PROBLEM DESCRIPTION
Format the records as a Markdown table with columns headed Row and Record line, starting at the line that contains "Where should I" and ending at the last line of the records. Skip blank lines and leave the pictures out.

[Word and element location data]
####
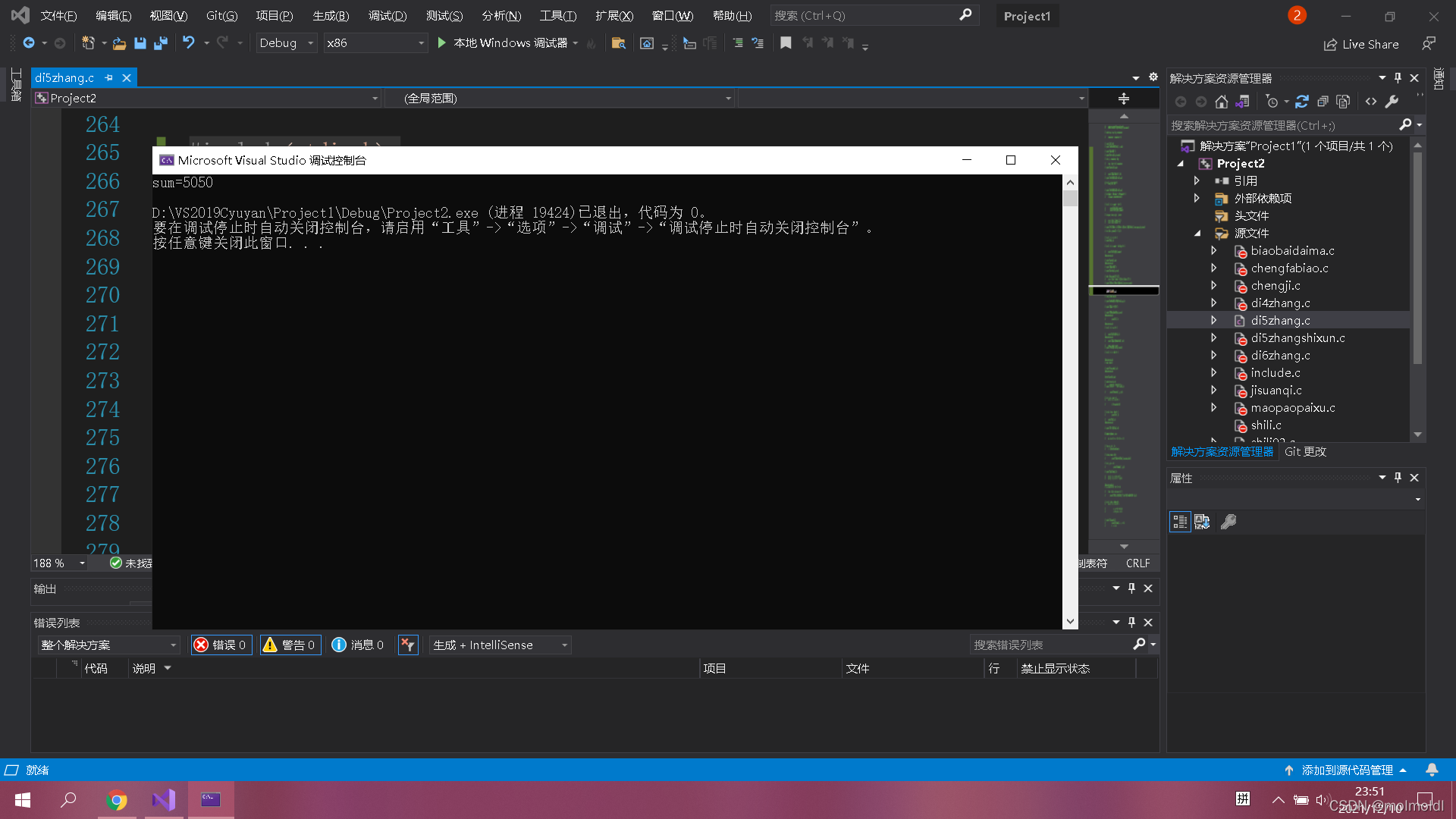
Task: Click the Search Solution Explorer icon
Action: point(1407,124)
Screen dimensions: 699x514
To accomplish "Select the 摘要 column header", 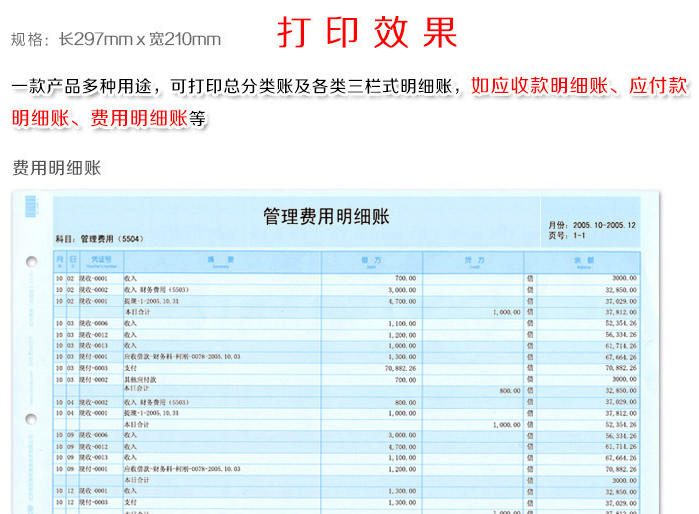I will [x=220, y=261].
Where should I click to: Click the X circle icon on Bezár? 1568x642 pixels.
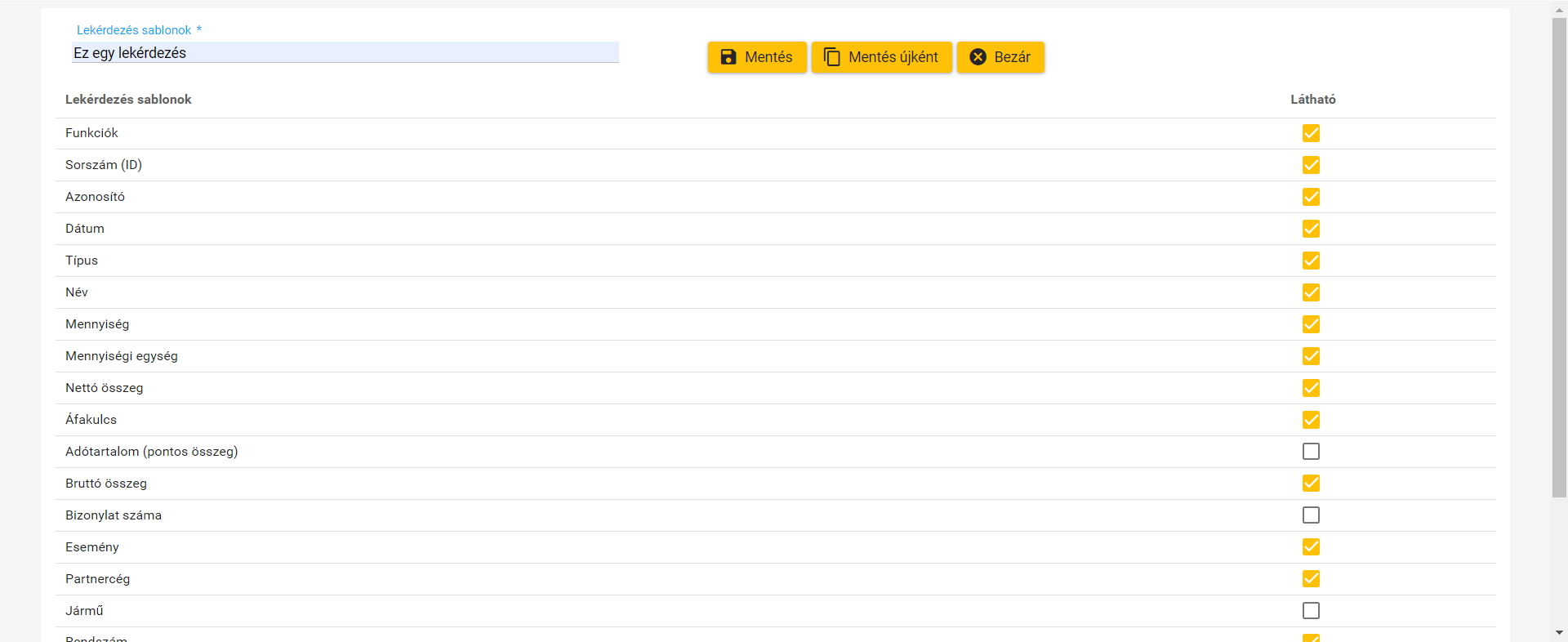tap(978, 57)
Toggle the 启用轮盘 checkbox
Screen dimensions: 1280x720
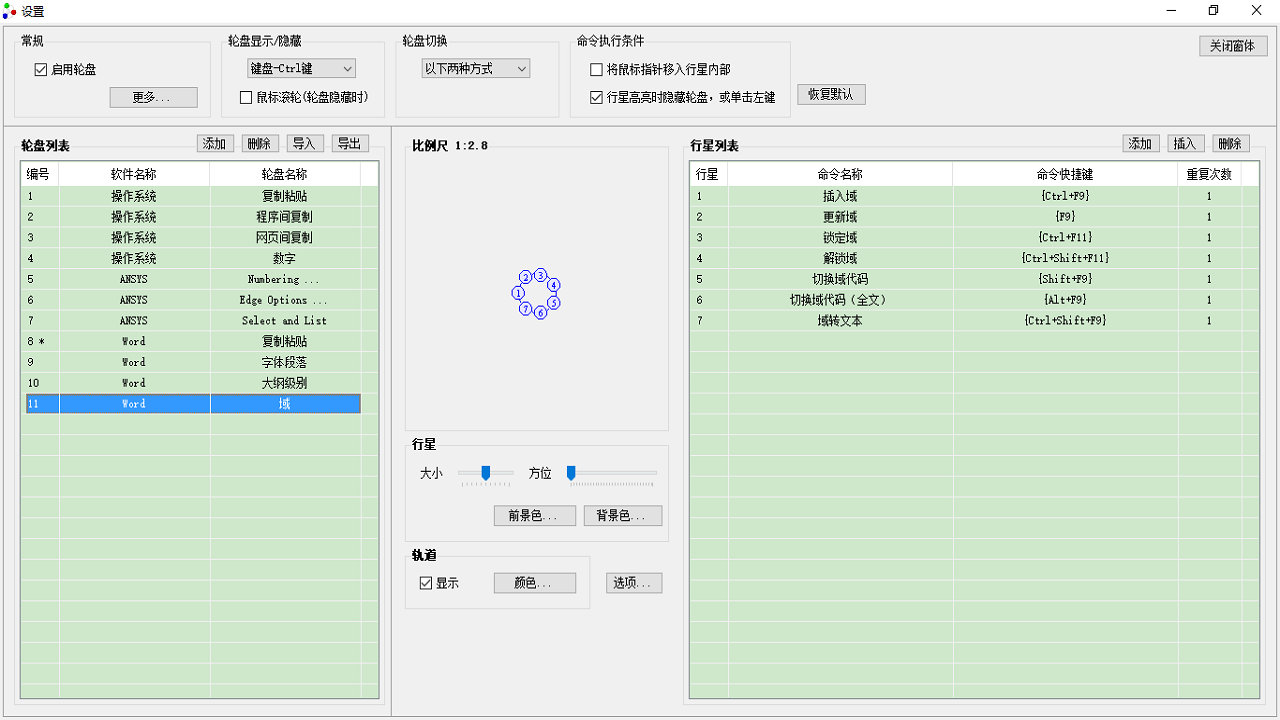pos(41,69)
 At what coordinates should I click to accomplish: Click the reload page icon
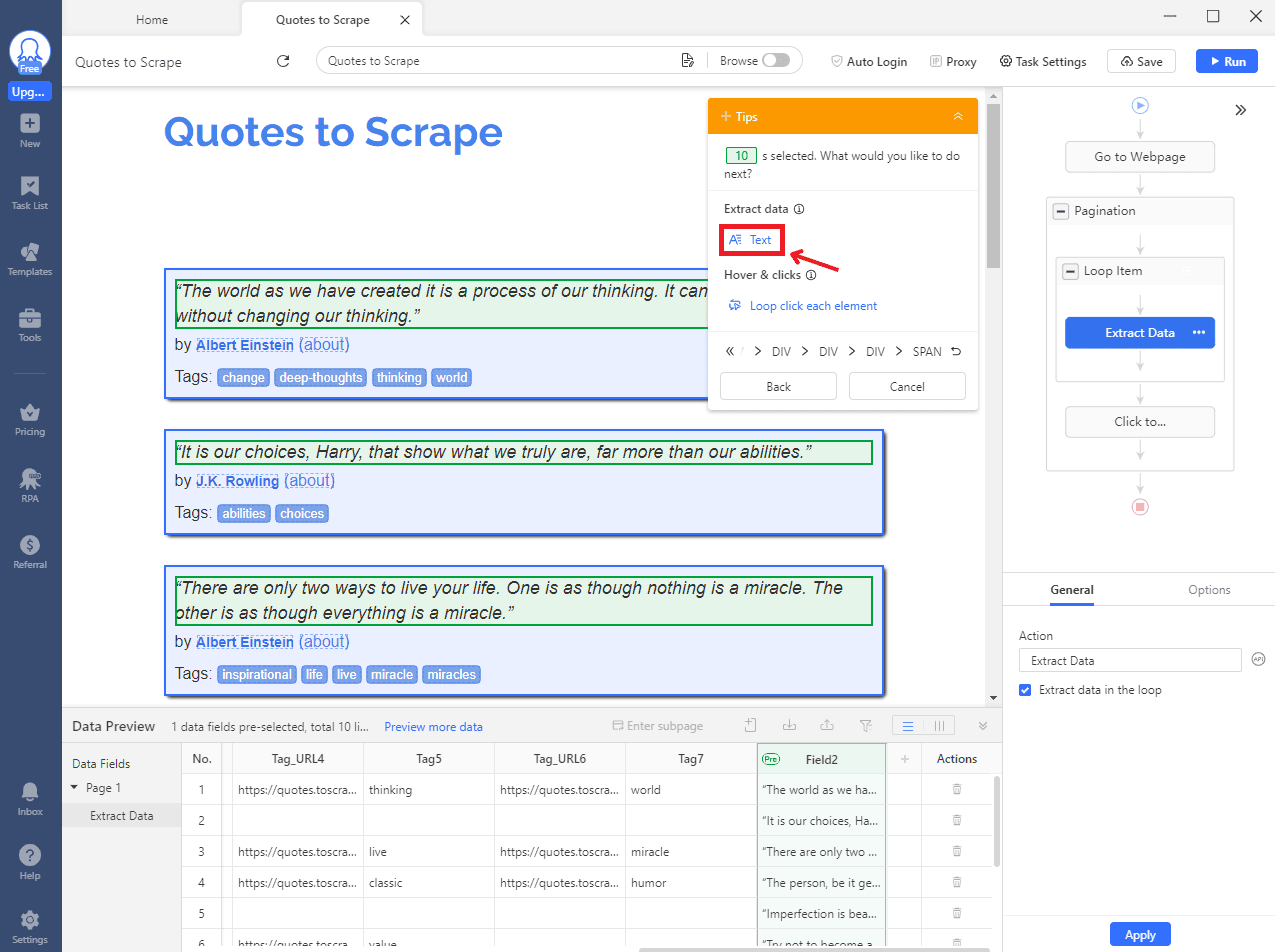point(283,61)
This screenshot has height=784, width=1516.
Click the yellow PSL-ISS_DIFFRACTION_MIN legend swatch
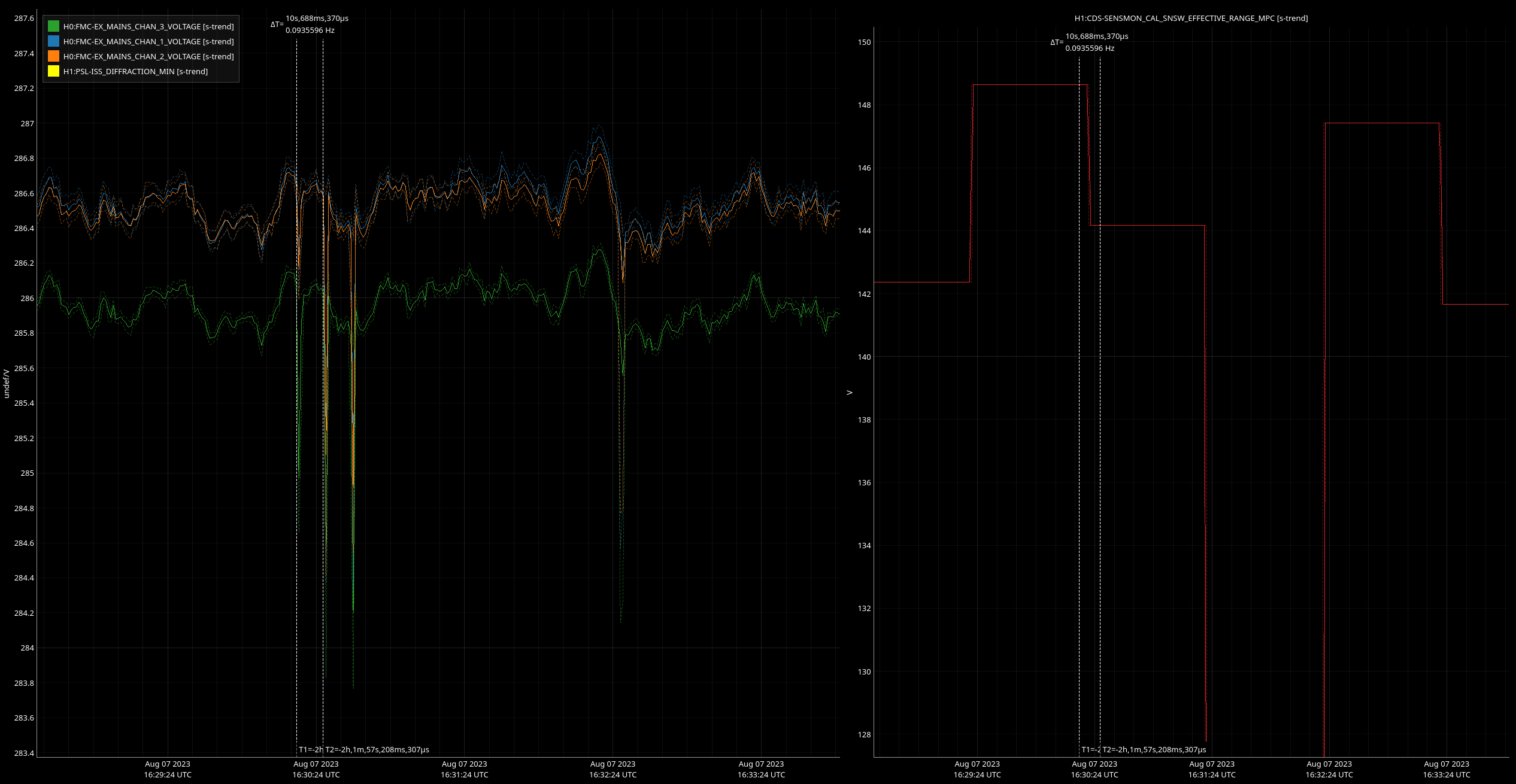53,71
####
IN RESPONSE
| Row | Record line |
|---|---|
| 1 | Where should I click to: Click the X circle icon on Bezár? 1568x642 pixels. |
| 2 | tap(978, 57) |
| 3 | Toggle the 启用轮盘 checkbox |
| 4 | Screen dimensions: 1280x720 |
| 5 | pos(41,69) |
| 6 |  At what coordinates should I click to accomplish: Click the reload page icon |
| 7 | point(283,61) |
| 8 | This screenshot has height=784, width=1516. |
| 9 | Click the yellow PSL-ISS_DIFFRACTION_MIN legend swatch |
| 10 | 53,71 |